Opéra-bouffe by Jacques Offenbach

Jacques Offenbach by Nadar, c. 1860s

Barkouf is an opéra bouffe in three acts premiered in 1860 with music composed by Jacques Offenbach to a French libretto by Eugène Scribe and Henry Boisseaux, after Abbé Blanchet, the fourth of his Contes Orientaux entitled Barkouf et Mani. The title role is a dog. It was the first work by the composer to be performed at the Opéra-Comique in Paris, but after its initial performances was not performed again until 2018.

==Background==
Having found success with one-act pieces and the longer works at the Bouffes-Parisiens, Barkouf was Offenbach's first attempt to enter the repertoire of one of the major Paris operas houses, the Opéra-Comique, which was to culminate in Les Contes d'Hoffmann in 1881. Commissioned by the house, it aroused hostility from singers during rehearsal and critics at the premiere. The new head of the Opéra-Comique, Alfred Beaumont, took up post in June 1860 and hoped to deploy Offenbach's burgeoning fame by coupling him with the famous librettist Eugene Scribe. The latter had a libretto sketched out on the subject which was intended for Clapisson, as a vehicle for Delphine Ugalde, and Scribe's younger collaborator Boisseaux set to work to complete the elder man's plan. By mid-August the Paris papers had announced that the work (at that point called Le Sultan Barkouf) had been cast and rehearsals had begun. Some of the principals were outraged that Offenbach had been allowed to compose for France's second most important stage, and Ugalde led the criticism. There followed problems with the censor, which while noting that the "strange" piece took place in a land of fantasy and make-believe, objected to the reference that the vice-roys of Lahore were being defenestrated and banned the opera. Beaumont interceded with the censor and managed to get away with changing references to terms such as 'sovereign' and 'master' to less specific descriptions. With these and other minor changes and swayed by Beaumont insistence that cancellation would cost his new administration too much, the censor passed the work. The withdrawal of Ugalde, to be replaced as Maïma first by Mlle de Saint-Urbain, then when she became ill, by Mlle Marimon, all of which delayed rehearsals further. The work was eventually performed at the second Salle Favart, the home of the Opéra-Comique, on 24, 26, 28, 31 December 1860, 2, 10, 12, and 16 January 1861, with several changes of cast. Yon feels that the audience reaction was good and the lack of commitment from the cast should not be over-estimated; it was the violence of the critical reaction which prevented a lasting success for Barkouf.
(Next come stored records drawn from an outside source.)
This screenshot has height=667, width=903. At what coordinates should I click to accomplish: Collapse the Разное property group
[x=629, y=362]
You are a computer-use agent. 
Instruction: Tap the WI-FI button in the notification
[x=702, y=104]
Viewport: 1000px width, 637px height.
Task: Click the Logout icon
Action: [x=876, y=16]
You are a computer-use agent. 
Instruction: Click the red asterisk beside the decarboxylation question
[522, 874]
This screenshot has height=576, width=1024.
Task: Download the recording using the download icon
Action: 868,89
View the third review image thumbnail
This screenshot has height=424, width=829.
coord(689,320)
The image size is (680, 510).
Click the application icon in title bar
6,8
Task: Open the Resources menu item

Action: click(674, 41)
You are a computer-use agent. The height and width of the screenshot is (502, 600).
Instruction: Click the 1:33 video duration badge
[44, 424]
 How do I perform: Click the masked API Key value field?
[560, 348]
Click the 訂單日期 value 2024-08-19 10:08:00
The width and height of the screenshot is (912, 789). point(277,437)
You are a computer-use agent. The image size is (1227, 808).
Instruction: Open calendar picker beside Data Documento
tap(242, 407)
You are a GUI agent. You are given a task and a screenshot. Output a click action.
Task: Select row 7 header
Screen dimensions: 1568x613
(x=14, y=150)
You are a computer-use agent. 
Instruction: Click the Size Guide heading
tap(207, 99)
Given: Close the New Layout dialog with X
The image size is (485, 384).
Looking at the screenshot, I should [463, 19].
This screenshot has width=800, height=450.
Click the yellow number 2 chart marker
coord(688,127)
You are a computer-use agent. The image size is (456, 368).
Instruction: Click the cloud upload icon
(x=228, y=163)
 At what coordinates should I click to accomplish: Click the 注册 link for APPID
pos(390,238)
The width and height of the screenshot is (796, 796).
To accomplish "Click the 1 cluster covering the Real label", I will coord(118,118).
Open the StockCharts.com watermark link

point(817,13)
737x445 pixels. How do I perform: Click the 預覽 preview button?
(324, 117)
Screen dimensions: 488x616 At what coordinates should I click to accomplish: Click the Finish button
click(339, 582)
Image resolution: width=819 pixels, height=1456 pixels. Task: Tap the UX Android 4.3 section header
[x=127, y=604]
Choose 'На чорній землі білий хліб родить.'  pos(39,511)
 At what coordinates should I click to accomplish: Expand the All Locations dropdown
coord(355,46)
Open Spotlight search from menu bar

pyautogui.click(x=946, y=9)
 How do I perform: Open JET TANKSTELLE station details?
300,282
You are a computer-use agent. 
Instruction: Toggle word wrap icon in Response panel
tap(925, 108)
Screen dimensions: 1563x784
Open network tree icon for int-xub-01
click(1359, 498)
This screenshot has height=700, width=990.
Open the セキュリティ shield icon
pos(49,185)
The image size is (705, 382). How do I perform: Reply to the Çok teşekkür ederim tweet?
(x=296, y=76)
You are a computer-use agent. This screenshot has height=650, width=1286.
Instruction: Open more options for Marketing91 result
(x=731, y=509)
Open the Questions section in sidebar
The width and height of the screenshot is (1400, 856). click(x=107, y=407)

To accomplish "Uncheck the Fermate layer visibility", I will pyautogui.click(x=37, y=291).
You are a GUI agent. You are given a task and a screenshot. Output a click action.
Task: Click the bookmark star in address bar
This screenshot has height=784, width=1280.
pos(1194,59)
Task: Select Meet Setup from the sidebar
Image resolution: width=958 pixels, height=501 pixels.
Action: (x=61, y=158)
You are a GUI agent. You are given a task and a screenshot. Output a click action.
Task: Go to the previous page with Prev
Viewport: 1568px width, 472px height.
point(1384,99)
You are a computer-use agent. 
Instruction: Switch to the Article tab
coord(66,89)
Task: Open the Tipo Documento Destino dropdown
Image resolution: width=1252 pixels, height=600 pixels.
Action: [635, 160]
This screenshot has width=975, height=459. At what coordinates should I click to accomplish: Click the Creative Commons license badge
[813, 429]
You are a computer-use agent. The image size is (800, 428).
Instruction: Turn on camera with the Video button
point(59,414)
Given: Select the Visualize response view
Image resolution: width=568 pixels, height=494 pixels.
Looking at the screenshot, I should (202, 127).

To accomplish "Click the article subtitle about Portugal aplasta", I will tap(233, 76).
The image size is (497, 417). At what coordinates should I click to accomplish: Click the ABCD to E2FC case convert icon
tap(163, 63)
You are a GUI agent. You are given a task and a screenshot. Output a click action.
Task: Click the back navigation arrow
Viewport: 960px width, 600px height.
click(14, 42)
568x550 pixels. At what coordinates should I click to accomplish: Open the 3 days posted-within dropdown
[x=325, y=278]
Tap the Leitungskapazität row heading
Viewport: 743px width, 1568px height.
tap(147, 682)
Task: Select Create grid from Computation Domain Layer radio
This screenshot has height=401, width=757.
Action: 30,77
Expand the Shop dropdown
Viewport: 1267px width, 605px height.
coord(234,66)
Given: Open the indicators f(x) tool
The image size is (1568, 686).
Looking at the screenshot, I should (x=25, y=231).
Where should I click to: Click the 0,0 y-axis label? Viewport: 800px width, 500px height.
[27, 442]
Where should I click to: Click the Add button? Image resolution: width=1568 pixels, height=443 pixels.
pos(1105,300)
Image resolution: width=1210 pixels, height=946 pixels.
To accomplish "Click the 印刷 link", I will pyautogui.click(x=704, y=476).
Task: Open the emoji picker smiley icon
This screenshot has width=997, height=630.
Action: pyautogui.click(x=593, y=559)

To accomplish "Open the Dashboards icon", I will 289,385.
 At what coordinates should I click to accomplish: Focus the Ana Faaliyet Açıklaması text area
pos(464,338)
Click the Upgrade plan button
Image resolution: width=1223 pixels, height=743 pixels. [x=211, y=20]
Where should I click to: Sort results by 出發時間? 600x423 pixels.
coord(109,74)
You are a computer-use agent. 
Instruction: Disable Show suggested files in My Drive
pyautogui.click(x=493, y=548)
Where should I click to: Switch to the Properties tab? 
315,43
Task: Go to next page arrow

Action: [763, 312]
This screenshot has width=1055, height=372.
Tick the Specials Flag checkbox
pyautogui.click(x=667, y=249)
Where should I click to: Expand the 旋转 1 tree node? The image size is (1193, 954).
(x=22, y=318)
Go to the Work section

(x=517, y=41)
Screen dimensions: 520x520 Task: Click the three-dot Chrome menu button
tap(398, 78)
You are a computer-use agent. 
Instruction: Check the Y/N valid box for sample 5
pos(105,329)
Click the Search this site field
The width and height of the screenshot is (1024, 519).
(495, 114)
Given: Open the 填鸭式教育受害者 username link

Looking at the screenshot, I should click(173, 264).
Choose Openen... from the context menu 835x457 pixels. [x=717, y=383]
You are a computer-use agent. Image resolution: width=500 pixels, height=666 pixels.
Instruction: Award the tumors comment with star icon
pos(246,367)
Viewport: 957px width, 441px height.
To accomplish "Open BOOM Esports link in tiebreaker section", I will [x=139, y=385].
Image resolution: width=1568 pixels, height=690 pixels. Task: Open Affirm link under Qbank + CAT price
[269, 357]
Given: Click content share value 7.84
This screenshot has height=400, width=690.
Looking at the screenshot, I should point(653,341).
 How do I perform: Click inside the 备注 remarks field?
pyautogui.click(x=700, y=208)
Along with Scudo and Duchene, Berlioz was especially critical, attacking Offenbach's craftsmanship and questioning the 'twisted' minds of 'certain musicians', and the introduction of 'bouffe' elements at the Opéra-Comique while stating that he never set foot in such theatres. In his Dictionnaire des opéras of 1869, Félix Clément noted the light and ingenious construction of two or three choral movements, but was otherwise disappointed by the lack of originality shown by the composer. Modern views have tended to challenge this view; the conductor of the Strasbourg revival claims that Barkouf is "an important work... an opera to be counted among the greatest successes of its composer" and that the 100 minutes of music in Barkouf are worthy of enthusiastic support.
Some of the music was re-used in Boule-de-neige of 1871, substituting a bear for the dog in the title-role.

After closing in early 1861 the work was not revived until December 2018, when the Opéra du Rhin staged it in Strasbourg on the 7th of December, conducted by Jacques Lacombe and directed by Mariame Clément, who rewrote much of the spoken dialogue.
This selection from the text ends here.